Top of Given records

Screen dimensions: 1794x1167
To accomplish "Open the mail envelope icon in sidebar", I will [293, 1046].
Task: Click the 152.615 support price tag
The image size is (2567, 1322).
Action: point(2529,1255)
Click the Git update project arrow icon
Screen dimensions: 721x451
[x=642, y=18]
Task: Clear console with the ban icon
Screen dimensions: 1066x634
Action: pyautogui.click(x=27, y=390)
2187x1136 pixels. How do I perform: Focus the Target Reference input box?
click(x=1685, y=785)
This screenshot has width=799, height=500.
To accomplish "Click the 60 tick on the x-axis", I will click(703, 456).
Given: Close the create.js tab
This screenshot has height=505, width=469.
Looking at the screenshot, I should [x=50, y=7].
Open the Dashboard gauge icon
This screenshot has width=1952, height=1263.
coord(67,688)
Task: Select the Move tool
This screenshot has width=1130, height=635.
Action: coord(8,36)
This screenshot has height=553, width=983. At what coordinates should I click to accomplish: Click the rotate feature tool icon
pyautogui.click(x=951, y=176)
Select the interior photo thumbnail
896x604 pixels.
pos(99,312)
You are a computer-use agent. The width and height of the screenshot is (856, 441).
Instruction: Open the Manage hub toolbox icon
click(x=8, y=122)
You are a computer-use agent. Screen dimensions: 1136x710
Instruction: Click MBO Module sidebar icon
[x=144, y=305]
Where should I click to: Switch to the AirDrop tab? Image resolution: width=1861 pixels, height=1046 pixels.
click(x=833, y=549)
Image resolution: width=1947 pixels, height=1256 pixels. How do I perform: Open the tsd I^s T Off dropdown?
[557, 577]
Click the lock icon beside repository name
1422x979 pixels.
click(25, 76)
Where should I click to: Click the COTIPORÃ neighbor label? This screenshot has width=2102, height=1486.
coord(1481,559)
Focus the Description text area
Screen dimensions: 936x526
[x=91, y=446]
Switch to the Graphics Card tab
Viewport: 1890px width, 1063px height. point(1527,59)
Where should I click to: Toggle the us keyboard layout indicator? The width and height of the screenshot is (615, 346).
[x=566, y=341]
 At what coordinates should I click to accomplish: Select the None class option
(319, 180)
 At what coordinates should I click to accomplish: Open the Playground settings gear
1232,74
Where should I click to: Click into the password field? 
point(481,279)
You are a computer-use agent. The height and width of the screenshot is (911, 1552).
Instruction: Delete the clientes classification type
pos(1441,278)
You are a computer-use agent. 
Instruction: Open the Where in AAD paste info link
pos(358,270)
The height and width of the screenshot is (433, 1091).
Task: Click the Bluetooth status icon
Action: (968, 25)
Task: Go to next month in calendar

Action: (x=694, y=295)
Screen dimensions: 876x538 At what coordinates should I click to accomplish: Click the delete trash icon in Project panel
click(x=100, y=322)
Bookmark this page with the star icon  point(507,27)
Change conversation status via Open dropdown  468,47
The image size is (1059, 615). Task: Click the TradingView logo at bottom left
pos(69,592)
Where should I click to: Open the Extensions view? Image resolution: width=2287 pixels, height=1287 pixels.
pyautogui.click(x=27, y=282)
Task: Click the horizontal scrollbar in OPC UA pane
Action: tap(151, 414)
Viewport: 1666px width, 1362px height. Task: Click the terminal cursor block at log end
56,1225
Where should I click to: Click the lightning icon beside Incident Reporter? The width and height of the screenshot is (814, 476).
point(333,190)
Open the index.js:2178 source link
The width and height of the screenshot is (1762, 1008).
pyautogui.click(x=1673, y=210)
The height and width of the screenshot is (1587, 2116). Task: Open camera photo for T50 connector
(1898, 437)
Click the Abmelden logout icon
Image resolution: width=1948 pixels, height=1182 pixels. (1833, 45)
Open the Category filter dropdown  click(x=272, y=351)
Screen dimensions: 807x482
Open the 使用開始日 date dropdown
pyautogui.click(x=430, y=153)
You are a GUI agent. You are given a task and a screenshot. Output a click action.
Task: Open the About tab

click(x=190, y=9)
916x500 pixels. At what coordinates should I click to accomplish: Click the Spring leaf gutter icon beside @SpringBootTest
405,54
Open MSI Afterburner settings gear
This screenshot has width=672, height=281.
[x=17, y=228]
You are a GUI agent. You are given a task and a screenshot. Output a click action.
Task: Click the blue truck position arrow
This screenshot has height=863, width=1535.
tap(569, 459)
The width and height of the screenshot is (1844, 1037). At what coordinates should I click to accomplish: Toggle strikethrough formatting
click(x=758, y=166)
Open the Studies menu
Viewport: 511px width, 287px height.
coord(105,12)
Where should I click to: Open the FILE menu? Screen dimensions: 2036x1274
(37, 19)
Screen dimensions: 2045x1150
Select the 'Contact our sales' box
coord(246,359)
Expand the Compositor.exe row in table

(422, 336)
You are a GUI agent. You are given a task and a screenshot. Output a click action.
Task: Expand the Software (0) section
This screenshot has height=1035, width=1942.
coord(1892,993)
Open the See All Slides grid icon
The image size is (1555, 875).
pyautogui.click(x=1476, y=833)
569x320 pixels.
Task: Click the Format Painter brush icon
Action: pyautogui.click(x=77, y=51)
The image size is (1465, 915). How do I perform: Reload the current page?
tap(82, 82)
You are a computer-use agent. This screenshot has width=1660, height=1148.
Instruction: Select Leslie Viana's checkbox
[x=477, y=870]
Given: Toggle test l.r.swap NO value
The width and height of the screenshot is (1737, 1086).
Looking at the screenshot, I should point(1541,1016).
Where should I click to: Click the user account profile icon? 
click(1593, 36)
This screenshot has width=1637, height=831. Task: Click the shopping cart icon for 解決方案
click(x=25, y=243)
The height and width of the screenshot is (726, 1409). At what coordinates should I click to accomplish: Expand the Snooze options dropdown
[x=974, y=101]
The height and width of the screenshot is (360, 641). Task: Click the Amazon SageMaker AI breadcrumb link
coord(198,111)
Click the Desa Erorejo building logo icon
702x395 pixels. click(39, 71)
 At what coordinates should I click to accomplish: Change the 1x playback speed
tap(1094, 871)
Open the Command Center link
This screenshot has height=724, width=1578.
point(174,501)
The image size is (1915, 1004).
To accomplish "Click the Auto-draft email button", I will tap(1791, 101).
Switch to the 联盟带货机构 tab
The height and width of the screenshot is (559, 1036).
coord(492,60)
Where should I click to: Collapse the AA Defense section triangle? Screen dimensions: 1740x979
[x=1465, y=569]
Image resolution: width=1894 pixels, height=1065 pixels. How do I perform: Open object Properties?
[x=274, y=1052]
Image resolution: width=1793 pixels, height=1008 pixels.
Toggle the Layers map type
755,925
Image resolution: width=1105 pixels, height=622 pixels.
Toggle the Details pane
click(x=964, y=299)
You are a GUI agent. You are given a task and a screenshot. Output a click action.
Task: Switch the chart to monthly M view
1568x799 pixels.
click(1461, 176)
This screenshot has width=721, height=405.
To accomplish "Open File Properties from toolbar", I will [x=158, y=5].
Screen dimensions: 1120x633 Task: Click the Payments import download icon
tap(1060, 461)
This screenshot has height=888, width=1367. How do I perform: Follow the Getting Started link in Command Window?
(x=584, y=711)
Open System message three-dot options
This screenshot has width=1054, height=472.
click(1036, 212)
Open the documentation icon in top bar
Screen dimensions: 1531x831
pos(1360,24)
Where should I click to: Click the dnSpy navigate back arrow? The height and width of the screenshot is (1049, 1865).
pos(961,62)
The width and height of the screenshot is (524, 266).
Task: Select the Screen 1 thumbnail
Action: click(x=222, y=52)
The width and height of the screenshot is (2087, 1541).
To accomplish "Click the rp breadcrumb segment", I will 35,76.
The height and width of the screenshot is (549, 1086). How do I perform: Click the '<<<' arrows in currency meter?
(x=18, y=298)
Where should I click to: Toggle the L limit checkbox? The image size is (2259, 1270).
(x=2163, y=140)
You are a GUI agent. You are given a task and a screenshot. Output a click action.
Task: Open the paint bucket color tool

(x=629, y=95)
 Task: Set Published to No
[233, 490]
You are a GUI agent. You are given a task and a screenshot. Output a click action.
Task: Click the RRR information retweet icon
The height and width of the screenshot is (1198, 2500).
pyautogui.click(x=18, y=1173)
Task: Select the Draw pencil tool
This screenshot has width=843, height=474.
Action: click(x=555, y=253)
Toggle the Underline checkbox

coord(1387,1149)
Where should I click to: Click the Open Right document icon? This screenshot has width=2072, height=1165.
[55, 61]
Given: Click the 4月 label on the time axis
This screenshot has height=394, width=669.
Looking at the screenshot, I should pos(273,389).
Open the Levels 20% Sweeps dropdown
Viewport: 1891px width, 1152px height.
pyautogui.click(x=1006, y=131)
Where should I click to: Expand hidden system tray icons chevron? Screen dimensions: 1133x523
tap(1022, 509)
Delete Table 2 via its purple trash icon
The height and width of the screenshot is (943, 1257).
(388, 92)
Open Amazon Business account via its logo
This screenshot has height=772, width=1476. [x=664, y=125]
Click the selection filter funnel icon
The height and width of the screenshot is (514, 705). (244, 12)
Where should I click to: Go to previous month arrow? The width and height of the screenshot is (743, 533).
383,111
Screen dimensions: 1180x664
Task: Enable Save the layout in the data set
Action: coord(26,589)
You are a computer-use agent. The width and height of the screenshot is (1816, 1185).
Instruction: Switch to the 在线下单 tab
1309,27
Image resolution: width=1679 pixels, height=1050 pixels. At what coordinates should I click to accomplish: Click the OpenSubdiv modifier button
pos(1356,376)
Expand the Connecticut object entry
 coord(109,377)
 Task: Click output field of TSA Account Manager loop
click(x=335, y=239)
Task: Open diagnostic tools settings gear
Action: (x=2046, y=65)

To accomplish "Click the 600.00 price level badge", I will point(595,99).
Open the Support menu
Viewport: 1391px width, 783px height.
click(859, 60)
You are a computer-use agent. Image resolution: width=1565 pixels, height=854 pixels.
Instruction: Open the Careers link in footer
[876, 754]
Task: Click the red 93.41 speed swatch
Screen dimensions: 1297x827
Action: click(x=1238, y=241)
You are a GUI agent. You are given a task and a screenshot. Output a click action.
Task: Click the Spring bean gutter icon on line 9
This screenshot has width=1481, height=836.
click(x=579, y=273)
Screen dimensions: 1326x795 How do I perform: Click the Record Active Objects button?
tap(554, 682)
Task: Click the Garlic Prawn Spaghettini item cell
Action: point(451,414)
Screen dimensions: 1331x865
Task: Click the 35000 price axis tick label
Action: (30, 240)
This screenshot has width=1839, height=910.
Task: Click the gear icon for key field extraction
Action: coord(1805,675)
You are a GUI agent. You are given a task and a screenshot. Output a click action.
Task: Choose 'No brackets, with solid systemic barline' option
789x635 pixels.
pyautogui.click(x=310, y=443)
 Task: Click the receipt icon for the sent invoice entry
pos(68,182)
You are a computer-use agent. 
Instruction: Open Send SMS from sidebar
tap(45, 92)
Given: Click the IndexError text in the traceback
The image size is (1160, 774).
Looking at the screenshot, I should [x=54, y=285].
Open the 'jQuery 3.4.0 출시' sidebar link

Bottom of Given records

Task to complete
The expected response is the material above given again line by line, from its first line to the line holding "Task: Clear console with the ban icon", inclusive.

Written answer
Screen dimensions: 1794x1167
To accomplish "Open the mail envelope icon in sidebar", I will [293, 1046].
Task: Click the 152.615 support price tag
The image size is (2567, 1322).
Action: point(2529,1255)
Click the Git update project arrow icon
Screen dimensions: 721x451
[x=642, y=18]
Task: Clear console with the ban icon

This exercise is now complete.